Incluso, ejercitada la misma acción ante los juzgados de primera instancia, concretamente ante el Juzgado de Primera Instancia nº 6 de Valdemoro, recayó sentencia absolutoria de 21 de diciembre de 2017 y, aunque tal resolución fue anulada por estimar la Audiencia Provincial de Madrid -auto de 22 de enero de 2019 de la Sección Decimoctava de la AP de Madrid-, en recurso al efecto, que el órgano a quocarecía de competencia objetiva para conocer de la acción ejercitada, se obtuvo en la primera instancia la misma respuesta desestimatoria a la pretensión del actor que la recaída ante los órganos de lo mercantil.

Por tanto, no existen las dudas de hecho y de derecho denunciadas y consecuentemente el recurso ha de ser íntegramente desestimado.

QUINTO. - Costas procesales de la segunda instancia.

De conformidad con lo dispuesto en el art. 398 de la L.E.C, en relación con el art. 394 del mismo Cuerpo legal, las costas del recurso se impondrán a la apelante.

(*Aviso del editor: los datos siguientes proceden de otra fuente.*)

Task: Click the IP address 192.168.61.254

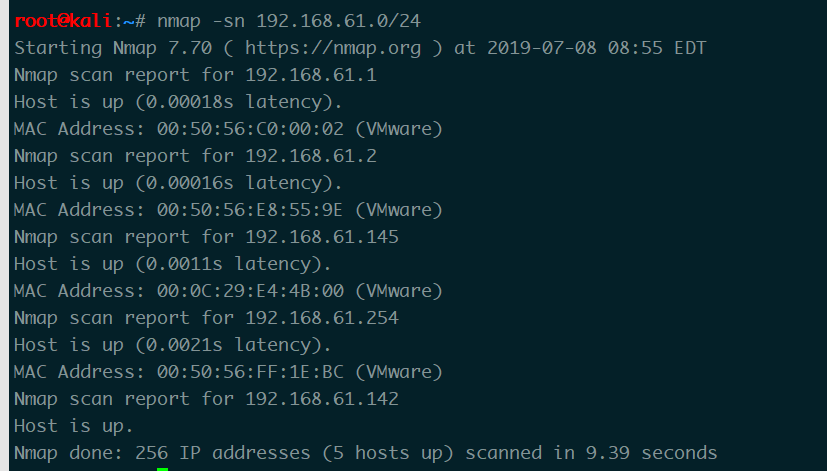Action: coord(322,318)
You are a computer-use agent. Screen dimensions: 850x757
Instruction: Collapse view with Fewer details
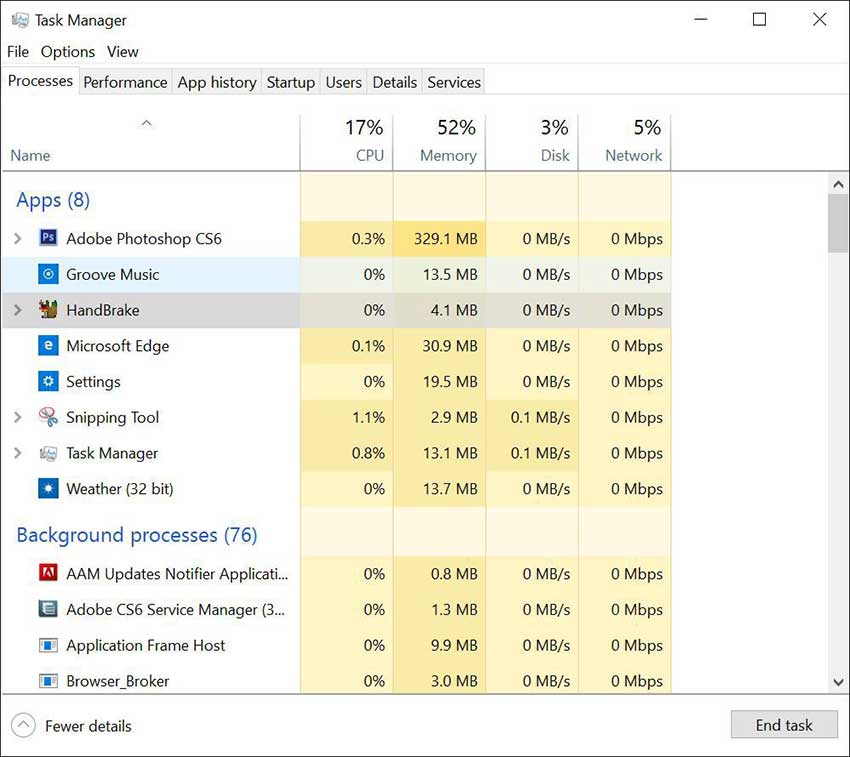pos(72,726)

Vistos los artículos citados y los demás de general y pertinente aplicación,

Fallo

Que desestimamos íntegramente el recurso de apelación interpuesto por la representación procesal de DON Brunofrente a la sentencia de fecha 9 de diciembre de 2020, dictada por la Ilma. Sra. Magistrada-Juez del Juzgado de Mercantil Número 12 de los de Madrid, en el Procedimiento ordinario número 1316/2019, que confirmamos en todos sus extremos, con imposición de las costas del recurso a la recurrente.

Cabe casación e infracción procesal.

Remítanse las actuaciones al Juzgado de Procedencia, junto con testimonio de la presente, para su ejecución y cumplimiento.

Así por esta nuestra sentencia, lo pronunciamos, mandamos y firmamos.

La difusión del texto de esta resolución a partes no interesadas en el proceso en el que ha sido dictada sólo podrá llevarse a cabo previa disociación de los datos de carácter personal que los mismos contuvieran y con pleno respeto al derecho a la intimidad, a los derechos de las personas que requieran un especial deber de tutela o a la garantía del anonimato de las víctimas o perjudicados, cuando proceda.

Los datos personales incluidos en esta resolución no podrán ser cedidos, ni comunicados con fines contrarios a las leyes.